Pour les zones éloignées et enclavées, le législateur prévoit de tenir des séances mobiles par le tribunal de proximité dans les communes qui relèvent de son territoire. Mais il n’en est rien en réalité. Saadia T. est d’ailleurs dans cette situation. Souffrante et habitant la zone sud de Douar Ouled Bouaziz, il lui est impossible de se rendre à T’nine Chtouka. La cause de ses malheurs : un conflit de voisinage qui dure depuis une dizaine d’années et qui ne peut être résolu que devant le juge. Me Mahtour, magistrat de proximité, nous explique que «les séances mobiles ne sont organisées que dans les régions montagneuses, et dans des situations du genre (ndlr : cas de Saadia), il est difficile de caractériser la zone éloignée, et donc un déplacement du juge». C’est un problème courant dans cette région, comme dans tant d’autres, où le seul moyen de faire valoir ses droits est de s’engager dans des procédures coûteuses à El Jadida, devant le tribunal de première instance.
Le téléphone et le télécopieur pour favoriser la proximité
Du côté de la direction civile du ministère de la justice, on affirme pourtant qu’il y a «224 centres opérationnels depuis le mois de mars pour statuer sur ce type d’affaires». Il s’agit de 97 centres de juges résidents, 72 tribunaux de première instance et 55 sièges qui étaient affectés aux juridictions communales ou d’arrondissements. Ceux-ci seront chargés exclusivement d’accueillir les séances mobiles. Quant à l’effectif des juges qui seront affectés à cette mission, il est de 82, soit un nombre encore largement inférieur à celui des centres créés.

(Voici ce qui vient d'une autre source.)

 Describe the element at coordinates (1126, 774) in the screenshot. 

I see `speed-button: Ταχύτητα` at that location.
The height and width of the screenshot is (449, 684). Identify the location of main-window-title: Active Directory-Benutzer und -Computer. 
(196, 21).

Le ministère a donc du pain sur la planche, ce dont il a conscience. «Il faut en effet analyser les emplacements des populations et élaborer des stratégies de répartition géographique en vue d’assurer la proximité relative de tous les citoyens en installant des locaux et des équipements judiciaires adéquats à une journée de voyage tout au plus», indique un document interne du département. «Il conviendra également de prévoir dans le budget les frais d’hébergement et de déplacement des juges qui doivent se rendre sur les lieux de tribunaux dotés de personnel à temps partiel», lit-on encore. Ainsi prévoit-on de collaborer avec les nouvelles «cliniques du droit» afin de «renforcer la capacité de voyage des victimes».

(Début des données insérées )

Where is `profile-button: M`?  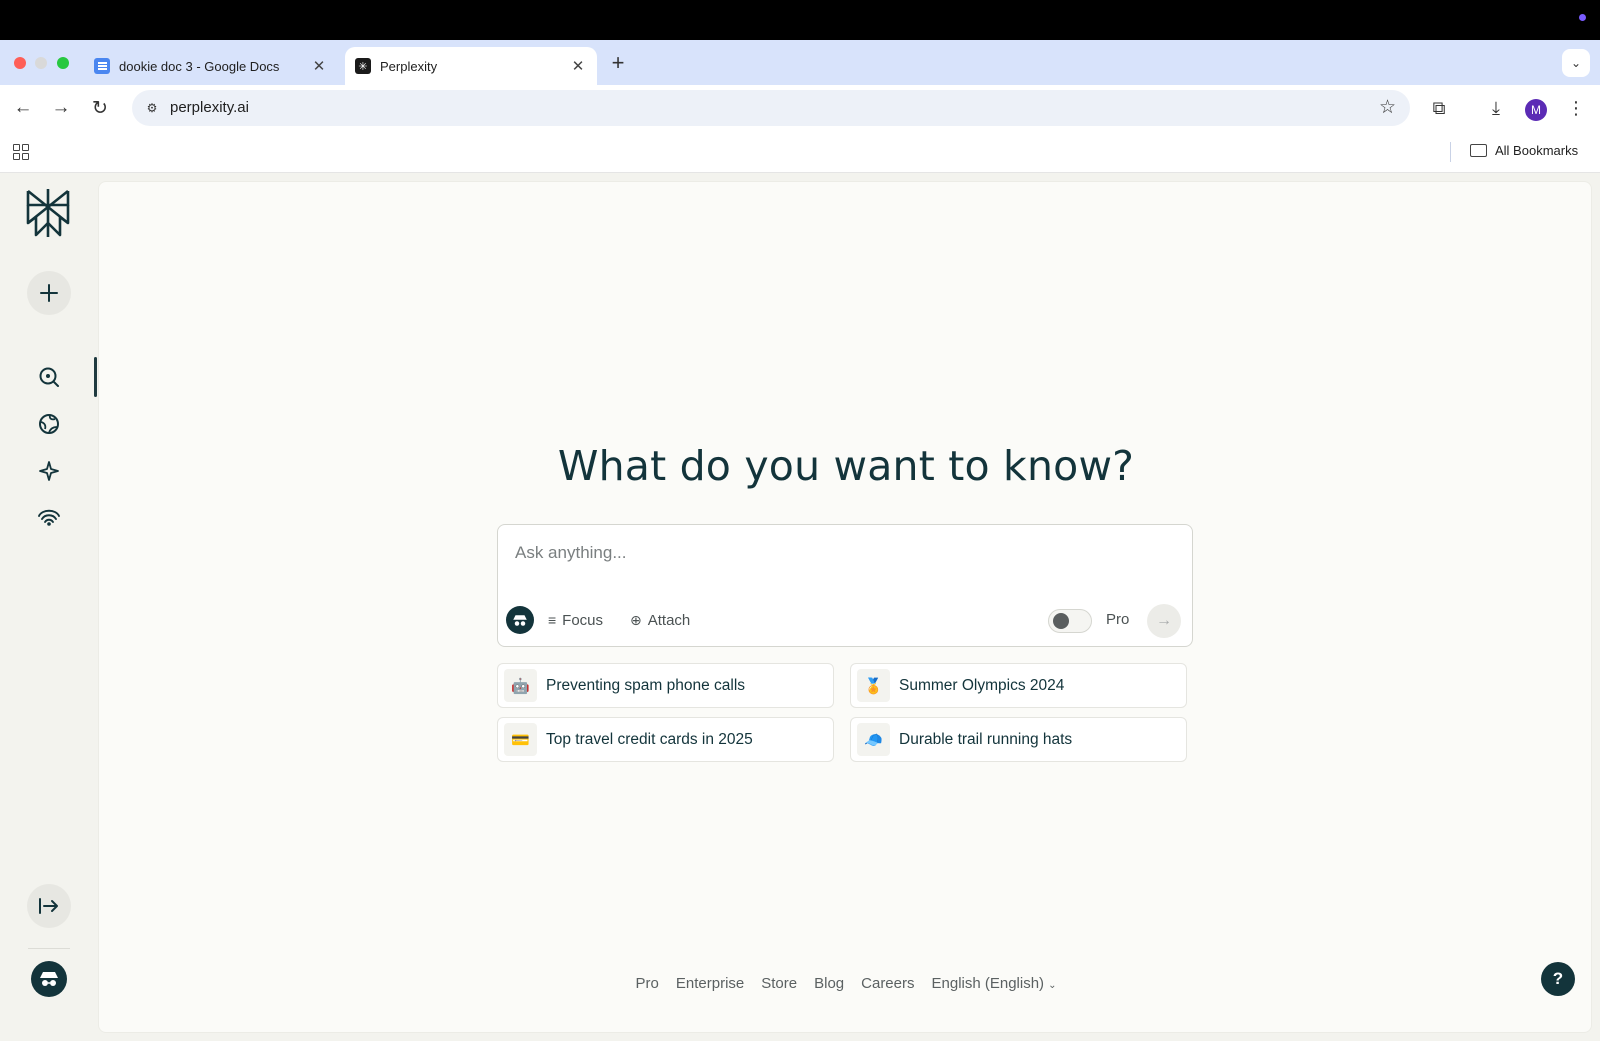 profile-button: M is located at coordinates (1536, 108).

Le ministère prévoit aussi d’autoriser et surtout de généraliser l’utilisation du téléphone, du télécopieur ou d’Internet pour faciliter la participation des justiciables des zones rurales aux séances de conciliation et aux jugements. Et c’est à ce niveau que le ministère de la justice prévoit la collaboration avec les associations pour «recevoir des ordonnances de protection contre la violence domestique par télécopieur en provenance d’autres régions du pays». Le timing reste pourtant la problématique principale de ce genre de mesures. Selon l’étude du ministère, elles devraient entrer en vigueur à partir de mars 2016. Certaines d’entres elles, notamment celles relatives à la création de Cours d’appel en zones rurales, accompagneront la réforme globale de l’organisation judiciaire.
Saadia devra donc prendre son mal en patience et continuer de supporter l’humeur de ses voisins. Pendant ce temps, les affaires qui passent devant le juge de T’nine Chtouka continuent, tous les dimanches, de tenir en haleine une population toujours friande de faits divers pour avoir de quoi meubler les conversations durant des journées très souvent sans relief.